« Je regardais Lili remplir le frigo quand c’est arrivé » – Marie Houriet

D’habitude je ne reste pas quand elle revient de courses, ça m’agace. Je vais rarement en commissions, quand c’est le cas c’est la Migros. Je n’ai pas besoin de leurs pubs à la con pour savoir que c’est meilleur marché qu’à la Coop, il suffit de lire les étiquettes. Je n’ai pas d’idée préconçue en entrant, excepté bien sûr s’il faut racheter du lait ou du café, j’embarque un caddie et j’achète en fonction des promotions. Ça m’est égal de râper sur mes pâtes du gruyère plutôt que du parmesan, c’est comme les pommes: je choisis le moins cher, et je prends de la viande de porc. Lili déteste, pas mes côtelettes mais que je ne sois pas plus sélectif. Elle a horreur des Golden, elle les trouve fades, j’ai eu droit une fois à une scène parce que j’en avais ramené à la place des pommes cloches. Je dois déjà faire attention aux interdits, et Dieu sait qu’il y en a avec cette fichue mondialisation. Les Granny Smith d’Afrique du Sud sont prohibées, y a plus d’apartheid mais en bilan kérosène, c’est presqu’aussi honteux que l’agneau de Nouvelle-Zélande. Israël bien sûr, c’est fertig. Et moi qui aimais bien devancer un peu la saison des fraises avec l’Andalousie, je peux me brosser depuis qu’Almería bouffe du Sans-Papiers sous une mer de plastique. Donc je jongle entre le Gala en action et le Pain du mois, je trouve que je me débrouille pas si mal et je fais le mort en rentrant. Lili peste beaucoup ensuite, elle doit se taper la confiture M-Budget sur ses tartines (en plus, les pots sont gros). Moi la marmelade je la mange très sucrée, autrefois c’est ce qu’on faisait pour qu’elle ne moisisse pas, et je ne suis pas friand de ces nouveaux mélanges qu’elle déniche style tomates-cannelle. Et puis ça me démange de la titiller un peu, sous prétexte d’acheter correct Lili se laisse aller parfois, la poignée de Mara des bois à huit balles c’est du vol, bio ou non. J’abuse pas, j’estime ma femme, mais je suis perplexe quand elle s’enroule dans un drapé Christa de Carouge avec un sentiment de triomphe alternatif.

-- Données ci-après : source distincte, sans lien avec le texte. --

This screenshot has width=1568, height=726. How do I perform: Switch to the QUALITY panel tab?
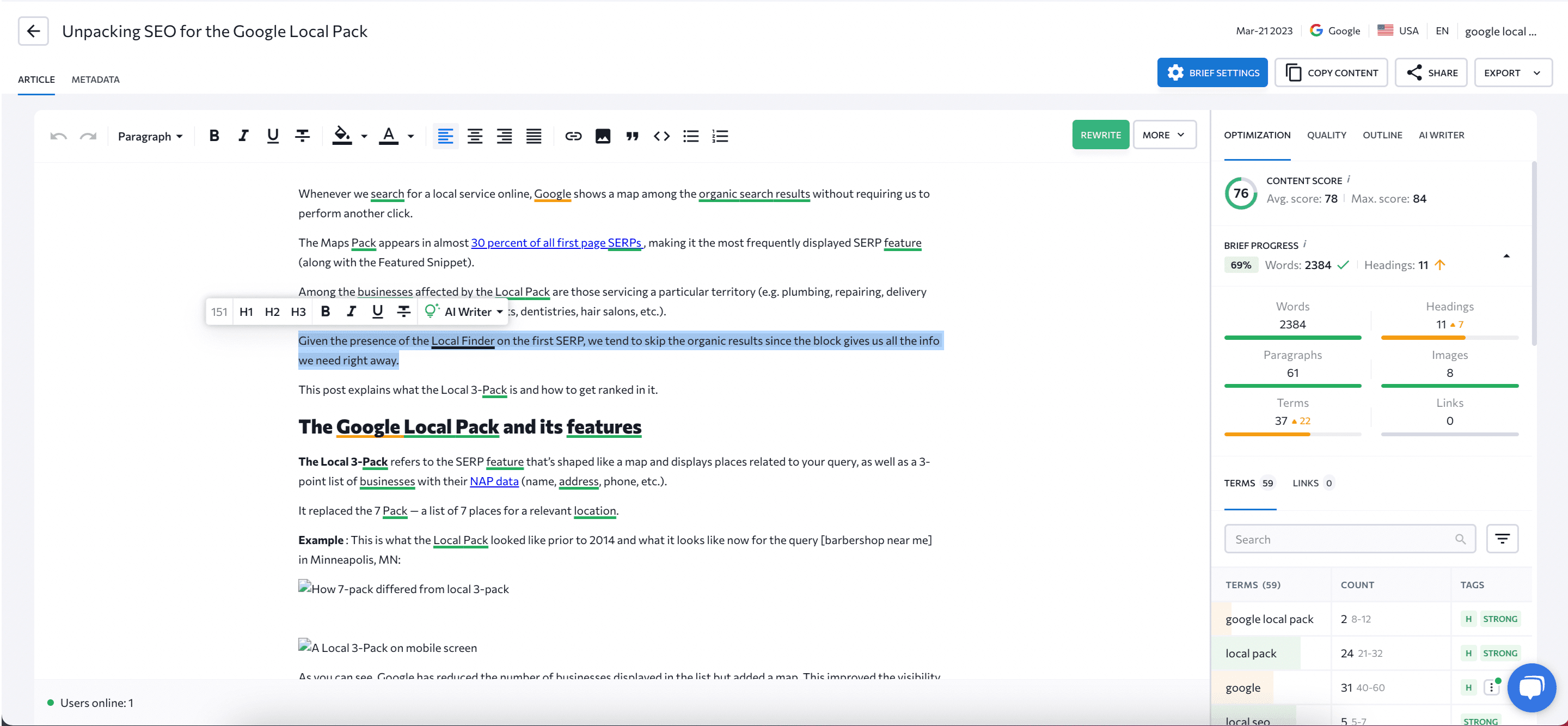1327,135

On s’est engueulés des centaines de fois sur le sujet quand on était jeunes, maintenant on sait s’y prendre et d’habitude, je ne reste pas quand elle revient de courses, ça m’agace. Là, je lisais l’édito du bulletin syndical et je n’étais pas d’accord avec Pascal Spicher qui le signait – sans doute ce terme de «synergie militante» qui me chiffonnait, je n’aime pas les marmites où tout se mélange et devient uniforme, chaque organisation doit pouvoir faire valoir sa spécificité. J’ai voulu finir l’article et Lili a commencé à ranger ses emplettes, la fraîcheur du légume est une obsession chez elle et elle n’avait même pas pris la peine d’ôter son foulard grenat que ses bracelets cliquetaient déjà entre les étagères du frigidaire. Je venais de lever le nez pour la regarder quand c’est arrivé, et ce n’était pas de l’exaspération en l’occurrence, ç’aurait parfaitement pu mais là c’était cet œil qu’on pose trop rarement sur sa partenaire, je contemplais ses manies et ses travers avec l’émotion de la redécouverte.

Et une valise de souvenirs mal ficelée m’a dégringolé sur la tête comme du haut d’une armoire où je l’aurais remisée depuis des années. C’est pas possible d’être déjà si loin.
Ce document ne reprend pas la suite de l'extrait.